- [Records shown]:

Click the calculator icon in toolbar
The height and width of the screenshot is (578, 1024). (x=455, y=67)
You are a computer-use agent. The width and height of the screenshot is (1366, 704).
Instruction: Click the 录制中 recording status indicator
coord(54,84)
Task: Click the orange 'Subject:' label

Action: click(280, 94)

* * *

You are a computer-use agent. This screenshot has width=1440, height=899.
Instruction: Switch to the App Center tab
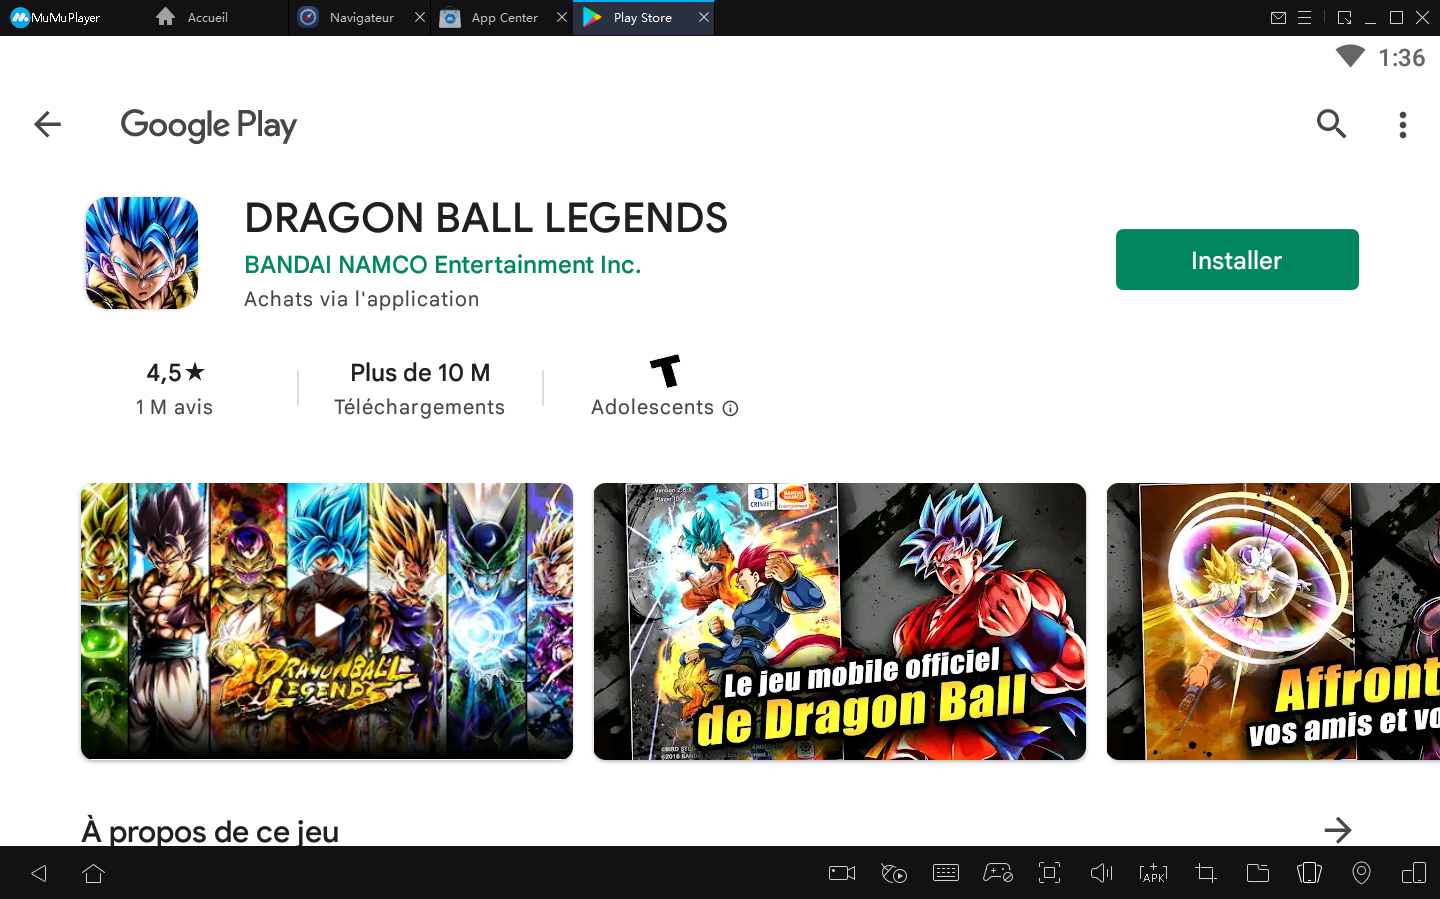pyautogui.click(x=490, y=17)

==

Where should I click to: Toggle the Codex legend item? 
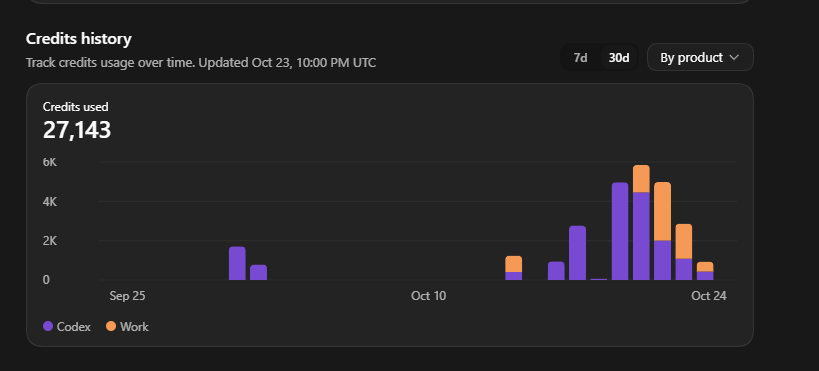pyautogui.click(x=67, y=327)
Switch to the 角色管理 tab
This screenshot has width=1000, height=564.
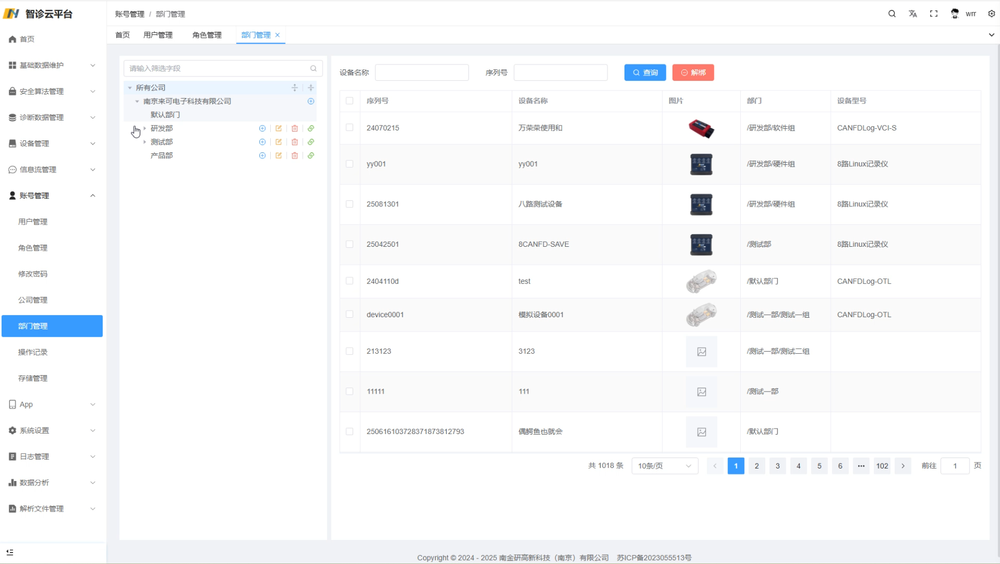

- [Problem details]:
How many lines in the records above contain the word "screenshot"? Case counts. Reply with the number alone.

- [Expected answer]:
4